Searching the rest of the house – all the while frantically telling himself she was probably just out shopping – took almost twenty minutes, mostly due to the countless breaks he had to have to calm his shaky breaths with his inhaler, which he never went without. His heart stopped dead when it came to the cellar. It was always the coldest, darkest and downright creepiest part of the house and he made several excuses not to search it, each one being quickly beaten down by the fact that he didn’t know what to do when his mother wasn’t there. Standing on the first step, he took a deep breath and called to her, praying that she’d answer and come running up to him immediately. She didn’t.

With his hand pressed flat against the wall, poised to strike the moment a light switch hit his fingertips, he delved deeper into the cellar, each step trembling more than the last. Eventually a bare light bulb flickered on and his eyes adjusted to the newfound light while his body tried to cope with the dramatic loss of heating. If he’d thought it was cold upstairs, the cellar was virtually freezing. But he could see clearly that no-one was there, that there was no sign of his mother at all.

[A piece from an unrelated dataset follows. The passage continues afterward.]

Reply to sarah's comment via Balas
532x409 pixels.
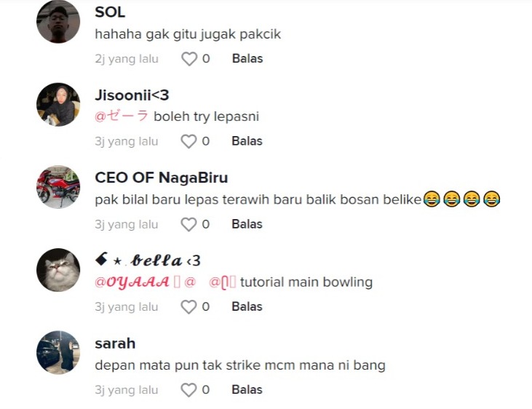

As he turned his back on the cobweb-ridden clutter, preparing to leave, an unlocked cupboard creaked open behind him, the sound drawing him to it. His head whipped round first and then the rest of his body followed, eyes trained on the cupboard door in the darkest corner of the room. Fear attempted to glue his feet in place but curiosity overcame him, pulling him closer to it. Something was sticking out of the cupboard – an old scrap of clothing, perhaps? It was red and thin, stretched out and unwearable. But as he grew closer, he saw that it was not red. It was a dirtied white and bloodstained.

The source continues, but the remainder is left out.